Over time, the complexity of these tests increased from shorter model integrations to seasonal and ensemble simulations at 1 km spatial resolution, while solving associated data challenges at these scales at the same time. The trials have been crucial for understanding new architectures and the remote deployment of workflows. They also helped to understand the limits of scalability, and they created unique datasets for gauging what science challenges and opportunities lie ahead, also in support of machine learning.
Scalability Programme – the implementation phase
With the completion of the first, research-oriented phase, ECMWF took stock of the results obtained so far, assessed the options for further development, and identified a roadmap for implementing research into operations. Some of the highlights include:
- establishing the quantitative limits for business-as-usual performance speed-ups, i.e. the baseline against which intrusive changes need to be compared
- developing the concept of dwarfs, tested on different processor technologies and optimised to the extreme
- preparing alternative formulations of model components, including the IFS-Finite Volume Model (FVM) dynamical core, which would overcome fundamental limitations of the spectral core
- developing and testing the new domain-specific language (DSL) concept for separating legible science from highly optimised code layers targeting different processor types, and automated source-to-source code transformation tools (Loki; GridTools for Python, GT4PY-FVM)
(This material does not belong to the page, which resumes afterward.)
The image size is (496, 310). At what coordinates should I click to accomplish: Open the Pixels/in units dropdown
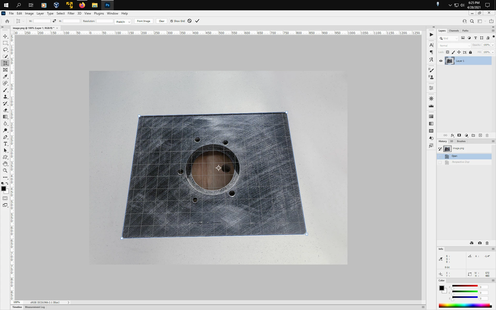(123, 22)
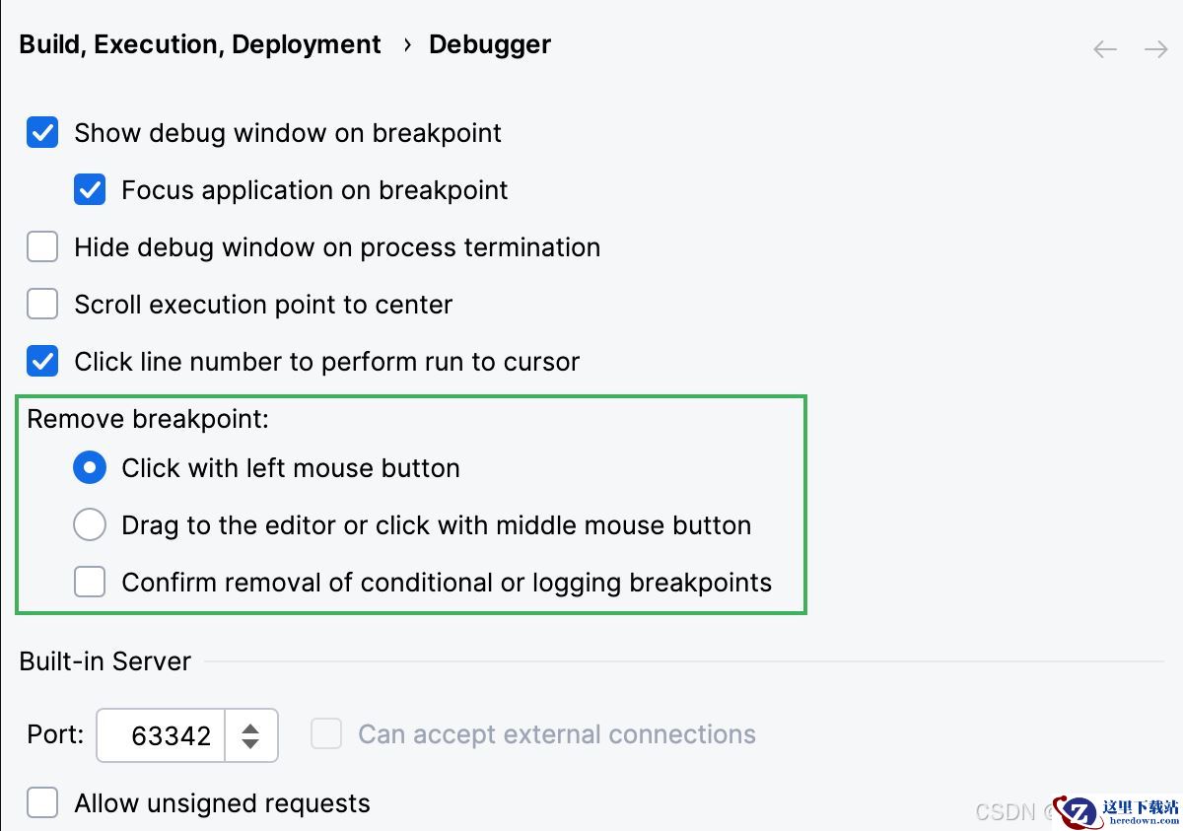Click the Built-in Server section header

coord(105,661)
- first successful adaptation of dwarfs to more exotic dataflow processors, such as field-programmable gate arrays (FPGAs)
- testing and implementing mixed-precision developments (atmosphere and ocean models), which become increasingly effective due to machine-learning-targeted processor developments by industry
- developing ECMWF’s new data structure library Atlas, which greatly facilitates operations on diverse grids and meshes, also for coupling different model components
- implementing the object-based datastore for workflow acceleration and product generation, ECMWF’s Fields Database (FDB5), into operations
- full demonstration of model output post-processing for a 1 km ensemble based on FDB5, using the latest high-bandwith, non-volatile memory extension technology
- developing the new IO-server supporting all Earth-system model data (MultIO)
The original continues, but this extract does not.